Interesting Nonfiction Cartooning Books for Kids

This past week I taught my Cartooning class for After School Enrichment at the local elementary school. I love teaching this class, especially after last year's comment exclaimed by a third grader, "I never knew cartooning could be so much fun".  Yes, that's why we do it! Thing is, I could stand up in front of these eager minds and tell them how to draw cartoons. (Heaven knows, I've bought a million cartooning books over the past 25 years that tell just that.) But, where can they go from there? A problem many artists have faced over the years: the dreaded blank piece of paper.

So, I share with the group a great quote by Joseph Barbera, of Hanna-Barbera fame: "Making cartoons means very hard work at every step of the way, but creating a successful cartoon character is the hardest work."
Then, I read from the last page of David Horvath's book, HOW TO DRAW UGLYDOLL, where David offers this advice: "Want a really awesome tip? Try this one: instead of telling everyone what you plan on drawing, just draw and show us what you've come up with! And repeat!" (I talked with David before my first class for some sage advice and he offered the same tip. I've known David since he was 10 years old and his mom, one of my dearest friends, used to spend entire weekends driving around LA looking for Star Wars action figures. I'm a big fan!)

So, the big secret to learn how to draw cartoons is to draw, draw, and draw some more. But, what do you draw? Thinking, thinking, thinking...

In my cartooning class, we spend about 20 minutes having a blast brainstorming every monster, fairy, animal, and human -- and then we list every outrageous adjective, adverb, action, and characteristic known to man (or elementary student). Their minds are amazing! Then, voila, we have about 500+ ideas to draw!
As the kids start filling up their sketchbooks and large sheets of paper with the most creative and imaginative creatures, I share with the group about ten other secrets about cartooning. And, I can't list them here because, well, they're secrets!

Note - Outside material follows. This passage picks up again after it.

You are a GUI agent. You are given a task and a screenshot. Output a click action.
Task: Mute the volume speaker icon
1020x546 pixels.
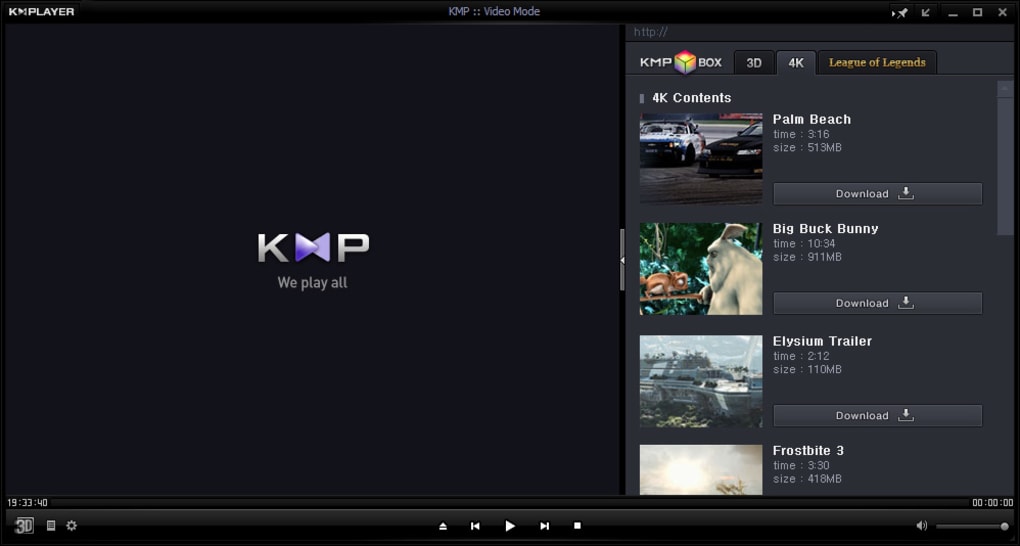(x=921, y=526)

Interesting NF Cartooning Books for Kids*
At our local library,  I try to make a pass by the cartoon books. Most times it looks like a bomb went off with huge gaps of missing books, which leads me to believe that people are checking out nonfiction books on cartooning.  Librarians, feel free to chime in on this one.  Here's a few of the new cartooning books in case you might be looking for a few.

by James Sturm, Andrew Arnold, and Alexis Frederick-Frost
First Second  March 2009

Different than most "how-to" cartooning books. Starts by stating that anyone can draw --- which is so true, and is not said enough.  Hilarious, fun reading adventure that will inspire all to pick up a pencil and draw "stuff".

How to Draw Uglydoll
by David Horvath and Sun-Min Kim
Walter Foster August 2006


Big Book of Things to Draw (Usborne Art Ideas)
by Fiona Watt, Anna Milbourne, Rosie Dickens
Usborne Books January 2007

Well-organized book with plenty of things to draw!

Anyone have a favorite cartooning book?

*Note: I only listed books published within the past year or two for elementary grade students.  Maybe a post on Middle Grade and YA cartooning books is in order!

1 comment:

Karen Romano Young said...

This is fabulous, Anna. I think drawing something puts us in a new place in our thinking.